*** Block opens ***

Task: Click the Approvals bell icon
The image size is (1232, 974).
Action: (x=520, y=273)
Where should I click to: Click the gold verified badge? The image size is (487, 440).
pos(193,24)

*** Block closes ***

--- ASSIGNMENT ---
Print the line that contains "Where should I" and each line after it up to the end of the listing, exactly as written.

--- EXERCISE SOLUTION ---
Where should I click to: Click the gold verified badge? The image size is (487, 440).
pos(193,24)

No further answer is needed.